**PROBLEM DETAILS**
In the entries below, find the lines with the word "computer" and copy them.

**INPUT DATA**
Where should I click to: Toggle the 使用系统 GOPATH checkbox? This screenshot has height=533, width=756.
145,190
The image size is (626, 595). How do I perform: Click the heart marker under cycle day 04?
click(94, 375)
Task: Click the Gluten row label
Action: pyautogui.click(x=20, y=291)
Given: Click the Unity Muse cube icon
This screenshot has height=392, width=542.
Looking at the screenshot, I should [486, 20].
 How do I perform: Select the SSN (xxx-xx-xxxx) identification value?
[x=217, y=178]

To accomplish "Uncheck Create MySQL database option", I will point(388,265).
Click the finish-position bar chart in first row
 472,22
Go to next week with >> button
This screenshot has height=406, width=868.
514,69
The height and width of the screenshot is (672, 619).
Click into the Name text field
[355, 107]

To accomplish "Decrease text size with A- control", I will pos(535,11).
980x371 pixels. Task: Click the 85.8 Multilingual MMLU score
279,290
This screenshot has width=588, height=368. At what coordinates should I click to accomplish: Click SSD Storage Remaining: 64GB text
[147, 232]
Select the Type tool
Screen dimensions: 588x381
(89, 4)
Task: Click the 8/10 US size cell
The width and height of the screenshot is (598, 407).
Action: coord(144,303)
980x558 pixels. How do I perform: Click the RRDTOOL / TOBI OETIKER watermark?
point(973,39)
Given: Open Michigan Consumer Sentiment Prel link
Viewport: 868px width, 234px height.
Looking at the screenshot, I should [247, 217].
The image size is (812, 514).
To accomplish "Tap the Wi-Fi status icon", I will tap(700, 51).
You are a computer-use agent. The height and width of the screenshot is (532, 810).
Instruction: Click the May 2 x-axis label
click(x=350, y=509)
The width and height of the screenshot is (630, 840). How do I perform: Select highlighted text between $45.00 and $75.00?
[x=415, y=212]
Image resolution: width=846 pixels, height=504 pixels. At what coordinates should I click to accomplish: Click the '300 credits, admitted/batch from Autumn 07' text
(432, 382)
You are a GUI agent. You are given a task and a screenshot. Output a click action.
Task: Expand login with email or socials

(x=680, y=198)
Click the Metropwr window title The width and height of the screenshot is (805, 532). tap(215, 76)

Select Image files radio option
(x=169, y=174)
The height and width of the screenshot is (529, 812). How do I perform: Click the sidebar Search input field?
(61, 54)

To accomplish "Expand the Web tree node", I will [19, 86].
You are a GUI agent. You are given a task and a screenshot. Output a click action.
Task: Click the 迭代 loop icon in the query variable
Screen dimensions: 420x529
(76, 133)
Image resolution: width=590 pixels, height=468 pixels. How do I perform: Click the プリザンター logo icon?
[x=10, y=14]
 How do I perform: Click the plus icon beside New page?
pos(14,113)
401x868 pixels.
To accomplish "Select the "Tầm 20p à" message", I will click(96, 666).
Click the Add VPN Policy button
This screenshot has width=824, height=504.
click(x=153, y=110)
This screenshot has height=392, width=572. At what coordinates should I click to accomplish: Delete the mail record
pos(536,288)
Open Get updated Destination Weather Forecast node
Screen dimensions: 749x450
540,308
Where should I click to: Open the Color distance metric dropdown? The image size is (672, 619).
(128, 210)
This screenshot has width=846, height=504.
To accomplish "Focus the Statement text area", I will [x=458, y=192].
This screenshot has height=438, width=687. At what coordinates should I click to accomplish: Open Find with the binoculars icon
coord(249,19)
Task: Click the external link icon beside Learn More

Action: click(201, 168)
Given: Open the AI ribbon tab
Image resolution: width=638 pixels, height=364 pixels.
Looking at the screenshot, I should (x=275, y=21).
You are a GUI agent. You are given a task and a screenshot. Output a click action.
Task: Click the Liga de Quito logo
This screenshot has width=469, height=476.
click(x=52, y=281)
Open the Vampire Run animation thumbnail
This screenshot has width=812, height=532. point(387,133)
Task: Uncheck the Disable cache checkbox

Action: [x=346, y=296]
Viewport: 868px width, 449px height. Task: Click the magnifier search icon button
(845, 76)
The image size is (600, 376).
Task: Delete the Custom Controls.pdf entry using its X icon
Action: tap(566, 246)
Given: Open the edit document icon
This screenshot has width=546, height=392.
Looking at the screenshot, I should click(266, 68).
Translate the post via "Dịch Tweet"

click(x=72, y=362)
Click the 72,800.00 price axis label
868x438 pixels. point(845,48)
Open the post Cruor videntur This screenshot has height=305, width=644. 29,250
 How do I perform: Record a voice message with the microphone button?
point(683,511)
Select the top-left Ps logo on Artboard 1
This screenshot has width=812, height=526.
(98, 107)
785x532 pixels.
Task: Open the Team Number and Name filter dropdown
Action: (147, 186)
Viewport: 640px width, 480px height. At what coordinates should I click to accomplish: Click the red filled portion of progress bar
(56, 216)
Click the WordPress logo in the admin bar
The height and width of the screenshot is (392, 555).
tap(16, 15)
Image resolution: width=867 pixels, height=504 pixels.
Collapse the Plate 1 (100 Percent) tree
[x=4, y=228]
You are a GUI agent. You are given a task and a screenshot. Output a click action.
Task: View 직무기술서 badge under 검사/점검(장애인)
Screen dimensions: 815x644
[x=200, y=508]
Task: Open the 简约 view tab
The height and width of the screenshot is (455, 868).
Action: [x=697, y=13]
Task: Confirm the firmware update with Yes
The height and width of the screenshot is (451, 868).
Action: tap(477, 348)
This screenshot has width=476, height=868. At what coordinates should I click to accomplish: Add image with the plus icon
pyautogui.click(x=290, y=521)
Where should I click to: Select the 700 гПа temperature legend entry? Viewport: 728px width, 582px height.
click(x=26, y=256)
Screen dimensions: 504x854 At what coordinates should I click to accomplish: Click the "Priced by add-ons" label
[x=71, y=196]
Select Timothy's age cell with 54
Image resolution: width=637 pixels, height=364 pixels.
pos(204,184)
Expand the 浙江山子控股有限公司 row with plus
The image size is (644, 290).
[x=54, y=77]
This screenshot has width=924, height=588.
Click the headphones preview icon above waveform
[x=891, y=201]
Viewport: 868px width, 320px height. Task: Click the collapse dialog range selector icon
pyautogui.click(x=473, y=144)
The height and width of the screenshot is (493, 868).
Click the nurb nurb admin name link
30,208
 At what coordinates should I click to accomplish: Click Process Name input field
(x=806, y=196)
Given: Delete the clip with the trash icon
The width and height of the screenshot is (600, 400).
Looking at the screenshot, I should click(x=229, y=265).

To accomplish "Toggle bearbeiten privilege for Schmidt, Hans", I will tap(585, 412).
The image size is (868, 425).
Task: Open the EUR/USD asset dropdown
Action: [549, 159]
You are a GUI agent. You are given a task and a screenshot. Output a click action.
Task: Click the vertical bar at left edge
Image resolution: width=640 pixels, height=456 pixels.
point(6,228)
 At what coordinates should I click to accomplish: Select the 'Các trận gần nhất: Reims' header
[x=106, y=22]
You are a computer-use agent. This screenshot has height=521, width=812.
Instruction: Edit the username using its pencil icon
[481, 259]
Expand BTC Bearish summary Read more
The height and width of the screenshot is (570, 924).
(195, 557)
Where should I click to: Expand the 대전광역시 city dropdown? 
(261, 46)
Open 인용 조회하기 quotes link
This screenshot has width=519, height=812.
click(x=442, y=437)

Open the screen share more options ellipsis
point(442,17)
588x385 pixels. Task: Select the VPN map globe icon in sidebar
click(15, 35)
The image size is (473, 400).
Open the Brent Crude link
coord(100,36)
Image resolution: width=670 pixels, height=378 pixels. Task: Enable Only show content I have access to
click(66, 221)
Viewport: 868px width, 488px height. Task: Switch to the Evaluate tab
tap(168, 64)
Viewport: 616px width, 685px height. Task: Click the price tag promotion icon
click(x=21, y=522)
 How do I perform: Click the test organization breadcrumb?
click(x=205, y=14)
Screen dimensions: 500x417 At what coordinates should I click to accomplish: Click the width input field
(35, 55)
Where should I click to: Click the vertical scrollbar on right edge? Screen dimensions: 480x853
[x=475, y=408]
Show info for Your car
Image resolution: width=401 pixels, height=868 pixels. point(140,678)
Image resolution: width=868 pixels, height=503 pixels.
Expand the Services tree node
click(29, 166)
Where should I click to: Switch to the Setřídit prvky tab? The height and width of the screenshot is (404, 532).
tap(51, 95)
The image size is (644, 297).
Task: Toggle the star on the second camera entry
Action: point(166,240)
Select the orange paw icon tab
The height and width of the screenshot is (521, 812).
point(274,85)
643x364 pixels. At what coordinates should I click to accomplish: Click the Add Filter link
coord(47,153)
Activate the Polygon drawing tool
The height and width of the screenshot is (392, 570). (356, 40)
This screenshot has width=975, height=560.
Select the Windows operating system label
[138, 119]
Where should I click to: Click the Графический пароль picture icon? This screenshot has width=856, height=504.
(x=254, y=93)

**WRITTEN ANSWER**
You are a computer-use agent. The height and width of the screenshot is (532, 810).
You are a computer-use agent. This screenshot has height=521, width=812.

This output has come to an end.